You will therefore still be able to move across the entire world on foot rather than travelling, but it will be through distinct map grids. This is a significant change, but one with three causes. I hope to explain my reasoning as clearly as possible here, as I think this is a big positive move for the game.

1) Loading and memory.
Loading times suck. People kept saying this about 0.2, and they were correct. This change hugely reduces the regularity and size of load times.

2) Contained player experiences. I
think there’s something to be said for making each area feel like a distinct area – you enter that area and explore that area. Open-world games have a very particular kind of exploration, but that’s not quite the kind I’m now after. Having been playtesting it, this makes a real change to how it feels entering a new grid - psychologically it's akin to loading up a new level in XCOM, for example, rather than loading up a new level in Dwarf Fortress.

3) Doubling (!) the space of play.
Weirdly, this change would actually give you over 50% more play on each grid without loading zones. ALLOW ME TO EXPLAIN. Currently each grid is 200×200 tiles. When you enter that grid, you enter at a point appropriate for the direction from which you can in from. If you enter from the north, you appear at 100/50 – so in the middle of the northern edge (i.e. 100 squares in from the left, 50 squares in from the top). The south-east spawns you at 150/150, and so on. The trigger for loading neighbouring grids is the player being < 30 or > 170 on either axis, as the picture below shows:


In this image a ziggurat has spawned within the non-loading boundaries. If the player attempts to enter, for example, the pale green area on the right, it will load the grid on the right. Entering any of the light green corners would result in three full grids being loaded (which takes maybe 30 seconds). Believe it or not, this system actually means that less than 50% of a map grid can be explored without straying into a load zone! The grid is 40,000 squares, and a quick calculation shows that only 19600 of those squares are outside a loadzone. Whilst not perfectly accurate, the picture below demonstrates this to some extent. All four of the bars fit in, but if you were to fit in the corners, it would exceed the space in the central area:


When grids do not load and sew themselves together, all 40,000 tiles in a grid can be used for gameplay. Until now I haven’t wanted to spawn any buildings within the loading zones because it would be even more annoying if things starting loading whilst you were exploring! This way you will never get any loading zones once you first enter a map grid – which will itself be quick – and buildings can be placed in all kinds of areas, allowing for rather more interesting map grids:


… such as those which have multiple buildings that could brush up against the corners and the edges, and thereby doubling the amount of play per map grid by removing areas where I “cannot spawn buildings”.
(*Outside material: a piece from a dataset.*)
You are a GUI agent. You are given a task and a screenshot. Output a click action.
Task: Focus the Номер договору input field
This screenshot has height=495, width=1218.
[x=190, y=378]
Overall, I think this is definitely the right move forward, but as ever let me know your thoughts in the comments. Next week: the final update before release?! In the mean time you can keep up to date on my devblog, Facebook page, or Twitter feed. The devblog is updated weekly or fortnightly generally on Mondays, Facebook a few times a week, and the Twitter roughly daily. Any thoughts, please leave them in the comments! Stay tuned...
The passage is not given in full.